After seven games for the Mutuals in 1873 in which he hit only .189, Bellan returned to Cuba at age 23 and quickly set about organizing a baseball team there, presumably largely consisting of other young Cubans who had been educated in the U.S. and developed a passion for baseball too. Thorn writes that in 1874 Bellan’s Club Havana defeated Club Matanzas in the first organized, or at least documented, baseball game played in that country. Thorn also notes that each team played with 10 men in that first game, with the second baseman playing on or near the bag and a “right shortstop” playing between second and first.

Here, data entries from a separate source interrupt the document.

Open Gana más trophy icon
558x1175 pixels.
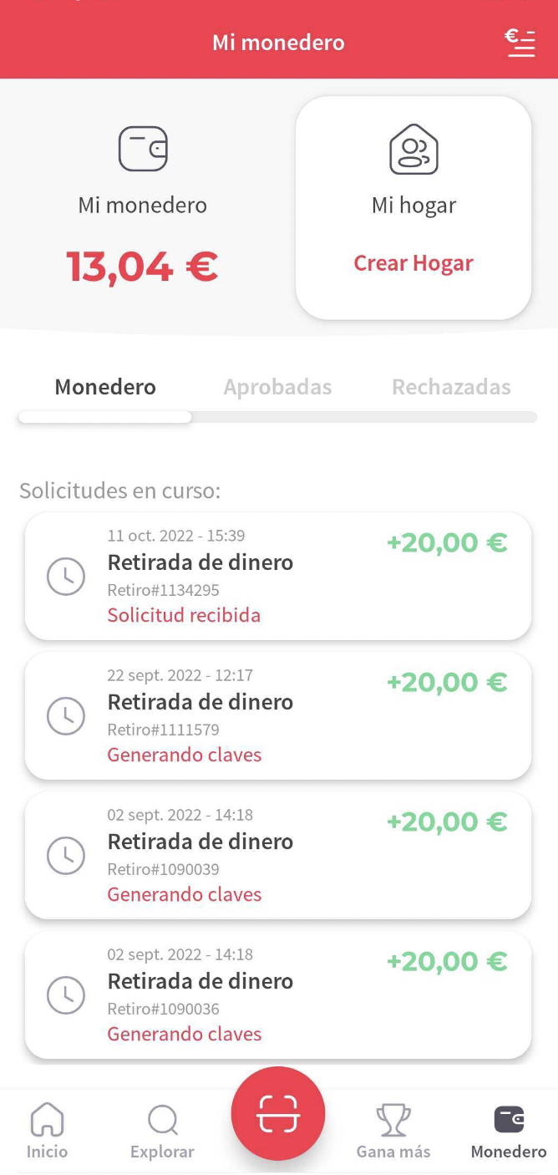(x=393, y=1120)
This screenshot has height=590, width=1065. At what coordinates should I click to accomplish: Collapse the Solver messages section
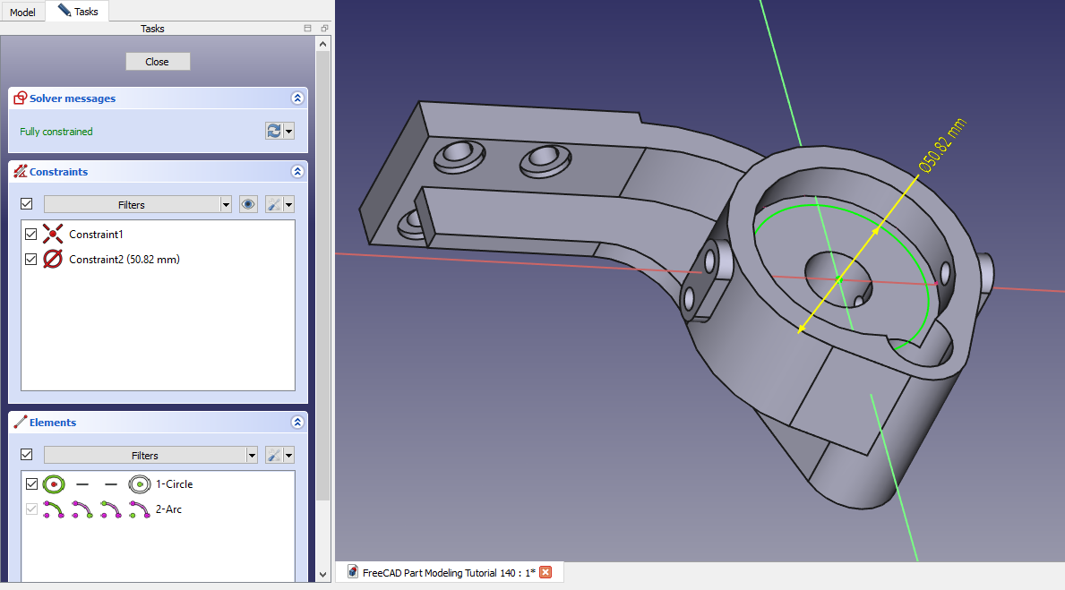click(x=297, y=98)
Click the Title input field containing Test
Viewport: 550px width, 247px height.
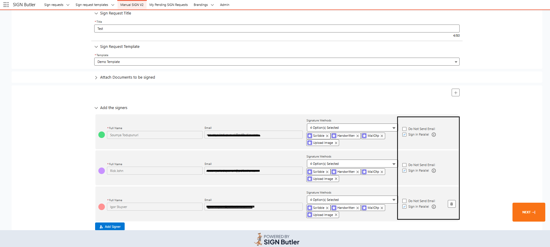pyautogui.click(x=276, y=29)
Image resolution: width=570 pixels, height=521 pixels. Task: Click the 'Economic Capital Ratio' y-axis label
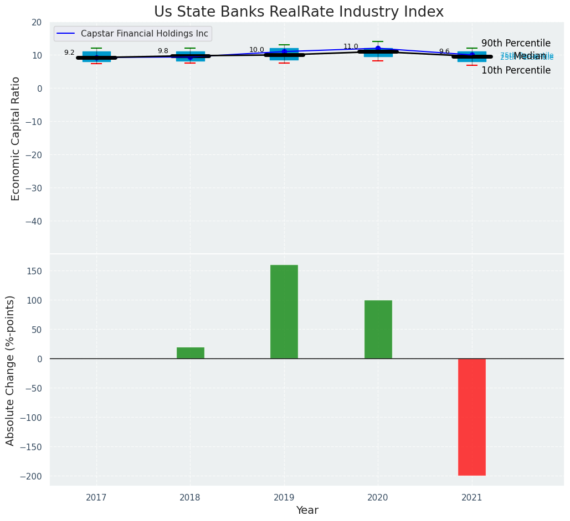point(16,138)
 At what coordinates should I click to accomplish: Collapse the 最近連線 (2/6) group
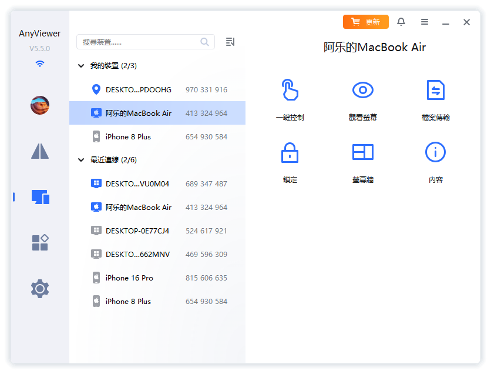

Baseball must have caught on like wildfire in Cuba, because under Bellan’s direction the Professional Baseball League of Cuba was formed in 1878 and continued without interruption until 1961, after the Cuban Revolution, when Castro abolished professional baseball and replaced the Cuban League with an “amateur” national system, the highest level of which, the Cuban National Series, was, of course, “amateur” in name only and continues to this day.
In the winter of 1879, a group of American players who would play for the NL’s Worchester Ruby Legs in 1880 made a barnstorming tour of Cuba. In addition, two players who played for the NL’s Syracuse Stars in 1879, Hick Carpenter and Jimmy Macullar, actually played in the Cuban League that winter for the Colon Club, starting the tradition of American players playing in the Caribbean winter leagues which survives to this day.
Those of you who regularly read mlbtraderumors.com know we have been hearing all winter long about Cuban defectors Yoenis Cespedes, who just signed a four year $36 million contract with the Oakland A’s, and Jorge Soler, who is also expected to sign an eight-figure contract soon. Now you know it all started with Steve Bellan back in the 1870’s.
[Post Script: one final thing I learned from Thorn’s book is a better understanding of a statement from Bill James’ Historical Baseball Abstract that the early National League didn’t necessarily contain the nation’s best professional teams.
National League founder William Hulbert ran the league with an iron fist until his death in 1881. Hulbert threw out the New York Mutuals and Philadelphia Athletics after the the 1876 season when they had refused to make their final western road trip; the Louisville Greys dropped out after the game fixing scandal of 1877 as did the St. Louis Browns after signing fixers Jimmy Devlin and George Hall for the 1878 season in spite of Hulbert’s ban on these players; and Hulbert expelled the Cincinnati Red Stockings after the 1880 season for selling beer and liquor at their games in violation of league rules.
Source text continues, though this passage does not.